◆ **TASK STATEMENT**
Rewrite these records as a numbered list, one item per line, leaving out blank lines.

* start RECORDS FOR THIS EXERCISE *

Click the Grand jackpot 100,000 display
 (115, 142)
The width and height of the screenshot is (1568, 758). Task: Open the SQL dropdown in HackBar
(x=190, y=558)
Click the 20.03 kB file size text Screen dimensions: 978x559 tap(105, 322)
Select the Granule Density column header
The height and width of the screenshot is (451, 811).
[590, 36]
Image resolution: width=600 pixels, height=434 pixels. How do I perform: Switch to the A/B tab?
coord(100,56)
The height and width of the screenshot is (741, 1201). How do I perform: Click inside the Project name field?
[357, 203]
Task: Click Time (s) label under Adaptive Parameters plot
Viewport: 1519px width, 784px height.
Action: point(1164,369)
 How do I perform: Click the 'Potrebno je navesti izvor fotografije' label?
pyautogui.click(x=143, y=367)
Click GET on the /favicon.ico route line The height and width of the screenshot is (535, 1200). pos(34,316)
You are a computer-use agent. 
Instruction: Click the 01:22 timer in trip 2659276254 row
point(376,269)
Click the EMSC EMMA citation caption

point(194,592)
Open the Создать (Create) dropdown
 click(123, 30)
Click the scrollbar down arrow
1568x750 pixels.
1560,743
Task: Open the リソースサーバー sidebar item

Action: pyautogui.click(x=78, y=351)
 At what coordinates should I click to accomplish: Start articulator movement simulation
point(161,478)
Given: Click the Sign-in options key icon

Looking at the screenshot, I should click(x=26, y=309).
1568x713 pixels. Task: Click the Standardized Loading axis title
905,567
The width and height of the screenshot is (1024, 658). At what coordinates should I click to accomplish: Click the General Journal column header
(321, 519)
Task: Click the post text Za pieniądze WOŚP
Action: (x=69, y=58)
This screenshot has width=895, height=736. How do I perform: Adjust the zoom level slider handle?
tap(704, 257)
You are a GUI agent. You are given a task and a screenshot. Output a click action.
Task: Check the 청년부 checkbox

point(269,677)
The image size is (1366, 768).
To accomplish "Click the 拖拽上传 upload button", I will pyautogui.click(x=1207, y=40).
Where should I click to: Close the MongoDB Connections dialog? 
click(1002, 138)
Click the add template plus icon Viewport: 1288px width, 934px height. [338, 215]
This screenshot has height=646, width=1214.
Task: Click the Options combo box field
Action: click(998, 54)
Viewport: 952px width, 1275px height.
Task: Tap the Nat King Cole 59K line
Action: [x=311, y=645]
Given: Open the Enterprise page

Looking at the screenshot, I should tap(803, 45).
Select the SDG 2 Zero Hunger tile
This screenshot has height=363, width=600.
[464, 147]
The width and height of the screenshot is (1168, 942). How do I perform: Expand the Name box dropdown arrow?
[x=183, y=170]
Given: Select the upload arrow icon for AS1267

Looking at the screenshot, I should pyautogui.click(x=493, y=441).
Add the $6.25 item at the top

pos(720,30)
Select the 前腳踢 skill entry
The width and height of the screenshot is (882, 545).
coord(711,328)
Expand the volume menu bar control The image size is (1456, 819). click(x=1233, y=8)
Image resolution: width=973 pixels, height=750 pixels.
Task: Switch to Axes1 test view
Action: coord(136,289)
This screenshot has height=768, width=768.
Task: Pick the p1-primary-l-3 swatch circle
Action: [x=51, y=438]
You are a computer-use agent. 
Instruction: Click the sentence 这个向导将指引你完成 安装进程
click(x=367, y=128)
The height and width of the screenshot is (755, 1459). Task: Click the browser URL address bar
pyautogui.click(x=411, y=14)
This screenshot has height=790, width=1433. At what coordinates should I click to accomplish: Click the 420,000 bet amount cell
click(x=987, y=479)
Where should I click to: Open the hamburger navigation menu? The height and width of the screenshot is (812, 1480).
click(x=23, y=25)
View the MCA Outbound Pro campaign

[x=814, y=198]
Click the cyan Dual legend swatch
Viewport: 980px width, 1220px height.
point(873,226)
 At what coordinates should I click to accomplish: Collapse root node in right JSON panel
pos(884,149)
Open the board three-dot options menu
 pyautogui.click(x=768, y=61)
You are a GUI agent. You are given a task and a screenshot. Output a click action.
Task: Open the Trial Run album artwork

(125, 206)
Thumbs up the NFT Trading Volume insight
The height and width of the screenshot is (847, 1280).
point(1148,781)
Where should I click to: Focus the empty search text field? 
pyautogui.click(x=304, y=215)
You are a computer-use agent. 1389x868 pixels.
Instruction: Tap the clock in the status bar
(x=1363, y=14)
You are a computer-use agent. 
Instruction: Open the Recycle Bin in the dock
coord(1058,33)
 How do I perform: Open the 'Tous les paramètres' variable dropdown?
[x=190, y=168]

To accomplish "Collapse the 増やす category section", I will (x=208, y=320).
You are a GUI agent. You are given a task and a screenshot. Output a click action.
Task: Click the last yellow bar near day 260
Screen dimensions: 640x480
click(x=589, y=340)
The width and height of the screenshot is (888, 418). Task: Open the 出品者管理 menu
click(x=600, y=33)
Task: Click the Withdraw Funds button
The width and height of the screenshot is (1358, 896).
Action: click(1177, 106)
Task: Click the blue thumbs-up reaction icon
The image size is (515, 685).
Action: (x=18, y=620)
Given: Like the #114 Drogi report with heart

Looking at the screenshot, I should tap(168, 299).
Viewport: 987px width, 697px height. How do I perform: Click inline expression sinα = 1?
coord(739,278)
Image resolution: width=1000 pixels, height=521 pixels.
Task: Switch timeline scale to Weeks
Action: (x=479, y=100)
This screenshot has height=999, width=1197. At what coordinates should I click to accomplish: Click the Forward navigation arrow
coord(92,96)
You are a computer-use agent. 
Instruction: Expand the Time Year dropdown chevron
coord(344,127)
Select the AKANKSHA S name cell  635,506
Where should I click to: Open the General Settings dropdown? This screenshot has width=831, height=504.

* end RECORDS FOR THIS EXERCISE *

◆ **CORRECT RESPONSE**
1. Click the Grand jackpot 100,000 display
2.  (115, 142)
3. The width and height of the screenshot is (1568, 758). Task: Open the SQL dropdown in HackBar
4. (x=190, y=558)
5. Click the 20.03 kB file size text Screen dimensions: 978x559 tap(105, 322)
6. Select the Granule Density column header
7. The height and width of the screenshot is (451, 811).
8. [590, 36]
9. Image resolution: width=600 pixels, height=434 pixels. How do I perform: Switch to the A/B tab?
10. coord(100,56)
11. The height and width of the screenshot is (741, 1201). How do I perform: Click inside the Project name field?
12. [357, 203]
13. Task: Click Time (s) label under Adaptive Parameters plot
14. Viewport: 1519px width, 784px height.
15. Action: point(1164,369)
16.  How do I perform: Click the 'Potrebno je navesti izvor fotografije' label?
17. pyautogui.click(x=143, y=367)
18. Click GET on the /favicon.ico route line The height and width of the screenshot is (535, 1200). pos(34,316)
19. You are a computer-use agent. 
20. Instruction: Click the 01:22 timer in trip 2659276254 row
21. point(376,269)
22. Click the EMSC EMMA citation caption
23. point(194,592)
24. Open the Создать (Create) dropdown
25.  click(123, 30)
26. Click the scrollbar down arrow
27. 1568x750 pixels.
28. 1560,743
29. Task: Open the リソースサーバー sidebar item
30. Action: pyautogui.click(x=78, y=351)
31.  At what coordinates should I click to accomplish: Start articulator movement simulation
32. point(161,478)
33. Given: Click the Sign-in options key icon
34. Looking at the screenshot, I should click(x=26, y=309).
35. 1568x713 pixels. Task: Click the Standardized Loading axis title
36. 905,567
37. The width and height of the screenshot is (1024, 658). At what coordinates should I click to accomplish: Click the General Journal column header
38. (321, 519)
39. Task: Click the post text Za pieniądze WOŚP
40. Action: (x=69, y=58)
41. This screenshot has width=895, height=736. How do I perform: Adjust the zoom level slider handle?
42. tap(704, 257)
43. You are a GUI agent. You are given a task and a screenshot. Output a click action.
44. Task: Check the 청년부 checkbox
45. point(269,677)
46. The image size is (1366, 768).
47. To accomplish "Click the 拖拽上传 upload button", I will pyautogui.click(x=1207, y=40).
48. Where should I click to: Close the MongoDB Connections dialog? 
49. click(1002, 138)
50. Click the add template plus icon Viewport: 1288px width, 934px height. [338, 215]
51. This screenshot has height=646, width=1214.
52. Task: Click the Options combo box field
53. Action: click(998, 54)
54. Viewport: 952px width, 1275px height.
55. Task: Tap the Nat King Cole 59K line
56. Action: [x=311, y=645]
57. Given: Open the Enterprise page
58. Looking at the screenshot, I should tap(803, 45).
59. Select the SDG 2 Zero Hunger tile
60. This screenshot has height=363, width=600.
61. [464, 147]
62. The width and height of the screenshot is (1168, 942). How do I perform: Expand the Name box dropdown arrow?
63. [x=183, y=170]
64. Given: Select the upload arrow icon for AS1267
65. Looking at the screenshot, I should pyautogui.click(x=493, y=441).
66. Add the $6.25 item at the top
67. pos(720,30)
68. Select the 前腳踢 skill entry
69. The width and height of the screenshot is (882, 545).
70. coord(711,328)
71. Expand the volume menu bar control The image size is (1456, 819). click(x=1233, y=8)
72. Image resolution: width=973 pixels, height=750 pixels.
73. Task: Switch to Axes1 test view
74. Action: coord(136,289)
75. This screenshot has height=768, width=768.
76. Task: Pick the p1-primary-l-3 swatch circle
77. Action: [x=51, y=438]
78. You are a computer-use agent. 
79. Instruction: Click the sentence 这个向导将指引你完成 安装进程
80. click(x=367, y=128)
81. The height and width of the screenshot is (755, 1459). Task: Click the browser URL address bar
82. pyautogui.click(x=411, y=14)
83. This screenshot has height=790, width=1433. At what coordinates should I click to accomplish: Click the 420,000 bet amount cell
84. click(x=987, y=479)
85. Where should I click to: Open the hamburger navigation menu? The height and width of the screenshot is (812, 1480).
86. click(x=23, y=25)
87. View the MCA Outbound Pro campaign
88. [x=814, y=198]
89. Click the cyan Dual legend swatch
90. Viewport: 980px width, 1220px height.
91. point(873,226)
92.  At what coordinates should I click to accomplish: Collapse root node in right JSON panel
93. pos(884,149)
94. Open the board three-dot options menu
95.  pyautogui.click(x=768, y=61)
96. You are a GUI agent. You are given a task and a screenshot. Output a click action.
97. Task: Open the Trial Run album artwork
98. (125, 206)
99. Thumbs up the NFT Trading Volume insight
100. The height and width of the screenshot is (847, 1280).
101. point(1148,781)
102. Where should I click to: Focus the empty search text field? 
103. pyautogui.click(x=304, y=215)
104. You are a computer-use agent. 1389x868 pixels.
105. Instruction: Tap the clock in the status bar
106. (x=1363, y=14)
107. You are a computer-use agent. 
108. Instruction: Open the Recycle Bin in the dock
109. coord(1058,33)
110.  How do I perform: Open the 'Tous les paramètres' variable dropdown?
111. [x=190, y=168]
112. To accomplish "Collapse the 増やす category section", I will (x=208, y=320).
113. You are a GUI agent. You are given a task and a screenshot. Output a click action.
114. Task: Click the last yellow bar near day 260
115. Screen dimensions: 640x480
116. click(x=589, y=340)
117. The width and height of the screenshot is (888, 418). Task: Open the 出品者管理 menu
118. click(x=600, y=33)
119. Task: Click the Withdraw Funds button
120. The width and height of the screenshot is (1358, 896).
121. Action: click(1177, 106)
122. Task: Click the blue thumbs-up reaction icon
123. The image size is (515, 685).
124. Action: (x=18, y=620)
125. Given: Like the #114 Drogi report with heart
126. Looking at the screenshot, I should tap(168, 299).
127. Viewport: 987px width, 697px height. How do I perform: Click inline expression sinα = 1?
128. coord(739,278)
129. Image resolution: width=1000 pixels, height=521 pixels.
130. Task: Switch timeline scale to Weeks
131. Action: (x=479, y=100)
132. This screenshot has height=999, width=1197. At what coordinates should I click to accomplish: Click the Forward navigation arrow
133. coord(92,96)
134. You are a computer-use agent. 
135. Instruction: Expand the Time Year dropdown chevron
136. coord(344,127)
137. Select the AKANKSHA S name cell  635,506
138. Where should I click to: Open the General Settings dropdown? This screenshot has width=831, height=504.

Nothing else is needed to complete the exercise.